There are more memorable pictures, like John Lennon performing with Elton John in a 1974 concert that was the last time the former Beatle ever performed before a live audience. The only reason Lennon appeared was because he had lost a bet with the British pianist who was on his way up to superstar status at the time. Elton John had made a wager with Lennon that if one of Lennon's songs made it to No. 1 on the charts, he had to perform at the Garden with him. "Whatever gets you through the night" prompted Lennon's unannounced appearance.

All four of the Beatles are in fact, part of the exhibit, but each as solo artists. The one of Paul McCartney has also been given a special painting treatment Kalinsky developed to enhance his photos.

After applying a protective coating onto the finished print, he paints over some of them with a dappled effect. It brings out his early training as a painter, which absorbed his artistic interests before he got involved with photography.

Times have changed a bit since he photographed a Jimi Hendrix concert in 1968. When the Rolling Stones performed there the following year, the stage was moved to one end of the arena, instead of being in the middle. That became the standard format afterwards, but that was the first time a touring show was set up that way, he said.

Access is a little different onstage too, he said. He used to be able to wander anywhere over the stage, but now it's more limited, since the advent of moving television and video cameras mounted on tracks. There's a safety issue there now that didn't used to be, he said.

And now it's a digital world, not the film based one of yesteryear. Kalinsky adapted easily, he said.

"It's made it more fun," he said. "You know if you did the right thing."

Across the hall from Kalinsky's collection is an exhibit of paintings and sculptures by artist Joe Fig. He's veered back and forth between the two genres; starting off his career as a painter, then turning to sculpture after about 10 years. About a decade later, he returned to focus again on painting. There's a connection though, between his sculptures and paintings. Some are small dioramas, others easels or recreations of artists' workspaces. "I was trying to find new ways of doing portraits," Fig said during an interview shortly before the opening of his exhibit. "I thought if I could see how they (the artists) worked, duplicate their process and duplicate the space they are working in, maybe I would become an abstract painter," he said with a grin.

"That didn't work, but it got me more involved than just artists and studios," he added.

Fig's paintings are impressive, and have a distinctive, unusual feel to them. One study of a now nearly forgotten French artist, Jean-Louis-Ernest Meissonnier is particularly striking, as well as one of Fig's personal favorites.

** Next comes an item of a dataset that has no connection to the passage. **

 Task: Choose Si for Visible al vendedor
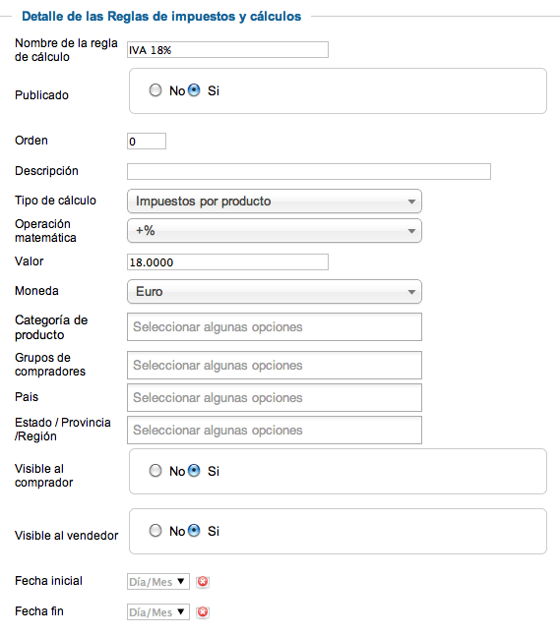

Meissonnier was a hugely successful and popular artist during the 1860s in Paris, and anyone who followed the art world of the time would have pegged him to be remembered as one of the most influential. But he was eclipsed by a then youngish group of Impressionists - Manet, Monet, Degas, Pissarro, and a few others.

This group is shown in another painting with a humorous twist, where six of the artists are portrayed as 20 something renegades instead of the old men with beards that history has left for us. The painting draws its inspiration from an early album cover of the music group "The Band" - those who wander over from the Kalinsky show will recognize it immediately.

Fig has portrayed Meissonnier in the course of painting a study of Napoleon. Meissonier was known for the great lengths he went to make his detailed paintings as accurate as possible. To paint the study of Napoleon, Meissonier waited for a snowy day in January to get the lighting just right. So when Fig went to paint the scene of Meissonier painting Napoleon, he did the same thing.

"I re-created the entire scene - got a mirror, built a wooden horse, waited for a snowy day in January and jumped on my horse," he said. A neighbor took photographs of it, and a helpful neighborhood dentist, who bore a remarkable resemblance to Meissonier, posed for the facial details, Fig said.

This will be Fig's first show in Vermont, and it will be on display at the arts center until Sept. 3. Kalinsky's show will be only on display until July 22, as will the Stamens and Stems exhibit of flowers.